TASK DETAILS ▸ Report back the lines in this listing that carry the string "will".

-------------------------

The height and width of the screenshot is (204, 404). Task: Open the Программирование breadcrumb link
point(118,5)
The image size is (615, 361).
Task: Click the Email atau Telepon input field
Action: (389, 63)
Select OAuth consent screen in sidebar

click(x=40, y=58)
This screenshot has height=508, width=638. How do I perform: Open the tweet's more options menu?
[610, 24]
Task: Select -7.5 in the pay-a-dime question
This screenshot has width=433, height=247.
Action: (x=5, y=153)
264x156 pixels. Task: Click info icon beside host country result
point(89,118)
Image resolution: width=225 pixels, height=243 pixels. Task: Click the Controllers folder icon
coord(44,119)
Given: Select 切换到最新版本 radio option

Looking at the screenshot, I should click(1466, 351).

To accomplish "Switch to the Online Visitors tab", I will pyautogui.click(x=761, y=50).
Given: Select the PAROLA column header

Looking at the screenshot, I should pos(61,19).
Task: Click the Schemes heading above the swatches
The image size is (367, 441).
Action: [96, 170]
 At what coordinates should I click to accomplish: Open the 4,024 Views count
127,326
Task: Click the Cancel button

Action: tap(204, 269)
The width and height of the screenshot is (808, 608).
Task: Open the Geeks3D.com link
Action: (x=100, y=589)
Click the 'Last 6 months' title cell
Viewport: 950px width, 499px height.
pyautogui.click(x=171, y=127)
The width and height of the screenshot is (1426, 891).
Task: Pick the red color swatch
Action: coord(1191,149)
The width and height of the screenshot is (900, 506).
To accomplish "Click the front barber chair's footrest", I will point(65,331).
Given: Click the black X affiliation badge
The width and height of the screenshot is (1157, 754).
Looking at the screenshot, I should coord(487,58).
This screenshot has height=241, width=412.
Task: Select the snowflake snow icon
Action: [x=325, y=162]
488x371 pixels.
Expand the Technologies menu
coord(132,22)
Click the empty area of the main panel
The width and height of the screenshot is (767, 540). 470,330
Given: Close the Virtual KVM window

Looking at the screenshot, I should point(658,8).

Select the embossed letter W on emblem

-------------------------

YOUR SOLUTION ▸
To accomplish "Switch to the Online Visitors tab", I will pyautogui.click(x=761, y=50).
To accomplish "Click the front barber chair's footrest", I will point(65,331).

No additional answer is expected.